11 Ways To Build Triathlon Success In 2018
Health Fitness

11 Ways To Build Triathlon Success In 2018

Ready for the triathlon season of your life? Not yet? Read on to learn about your first step toward career readiness.

Taking a calculated risk to go faster for swimming, biking, and running instead of hunkering down in your status quo running routine.

Don’t wait to step up your effort and improve your racing tactics when you see others accomplishing more. Commit to starting a challenging and successful triathlon journey today. Here are 11 ways you’ll be a more competitive triathlete to achieve success in your specific race goals.

  1. Train with a specific set of custom triathlon workouts for the best ROI of time to performance results. Continuing to do the same activities will produce the same results. Make your changes starting now.

  2. Dedicate 80% of your effort to eliminating the time wasters that impede progress towards your goals. These can include writing workouts, waiting for others to show up for training, analyzing meaningless metrics, removing non-value-adding concerns and extraneous confidence, and other time-wasting actions.

  3. Pre-exempt disorders, eliminate potential problem areas early: lack of stamina, untested nutrition options, incomplete checklists, delayed race registrations, indecisiveness in housing arrangements, etc.

  4. Take advantage of downtime from work, sports, and social activities. Your body and mind come back stronger after dedicated rest, recovery and rejuvenation. Take a deep breath, exhale and relax a bit as well.

  5. focus on doing new to progress towards your goals. You are not fixing problems. The fixing is for pets. New workouts. New racing tactics.

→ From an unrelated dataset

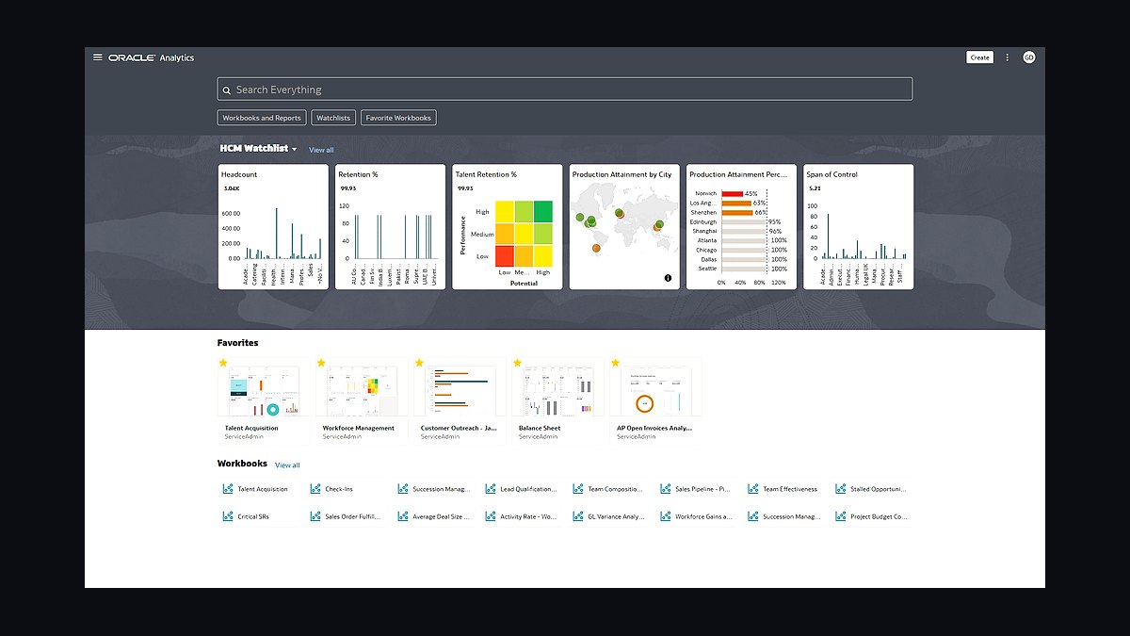Toggle favorite star on Workforce Management
Screen dimensions: 1130x636
tap(321, 363)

Barrow extensively of successful triathletes more advanced in their travels than you.

  6. Eliminate regression. Embrace polarity management in your training plan.

  7. Training should be a process mindset, not a project. Let sport become part of your lifestyle.

  8. Get people to follow you to your sweet spot. Don’t passively find yourself in a competitor’s sweet spot. Explore solutions to extend your sweet spots to other disciplines.

  9. Overcome the challenges. Gain with limited pain. Take advantage of opportunities to raise your pain threshold with challenging workouts that are physically and mentally demanding.

  10. Make sure you and your coach are in sync with your training and race plans. Make sure you and your follow are in sync with social tri and family plans! Communicate plans. Honor the limits. Fulfill commitments.

  11. Achieve and celebrate small victories throughout your training milestones, local races and all-inclusive family outings. Continue progress toward larger goals as well. Enjoy greater achievements and celebrations as you achieve greater successes.

Here’s an example of how I changed training plans from year to year. Fitness training for a second Ironman triathlon followed a similar seasonal path to the previous year. Unlike Ironman Utah, when I approached the race as a project manager, the training commitment for Ironman Coeur d’Alene (CDA) didn’t consume my life, just training time. After all the mental effort of thinking about Ironman Utah from registration to race day, Ironman CDA flowed through my mind like just another triathlon.

Becoming an Ironman required following a process rather than managing a project. Training, part of the process. Motivation to complete training and compete in the race, parts of the process. Swimming training with a group of Masters, competing against others and supporting the family; all parts of the process. Physically and mentally challenging my body, were more components of the process.

I followed the training template from the previous year, although I added an extra day of swimming when possible and a mid-week, early morning bike ride 50-60 miles from the Arizona State University campus to Fountain. Hills and back for more bike climbing. Specific weight-lifting exercises for arms, back, stomach, and legs have also been added. During the training timeline, mileage increased, leveled off, and decreased. I did five races while ramping up training before Ironman CDA to gain some speed, build stamina, engage in some real pre-race mental preparation, and gain experience to deal with race day anxieties. I walked the talk about working out the 13-week training plan for Ironman.

Take inventory of your toolkit now. Purge outdated tools and replace them with new concepts. Compare specifically what you do now and what you could be doing differently based on the 11 items outlined above. Acquire the behaviors necessary to reach your full potential. Check your basic physical condition. Challenge all your mental abilities. Start preparing for your season today.

What other changes are you making to your 2018 career plans?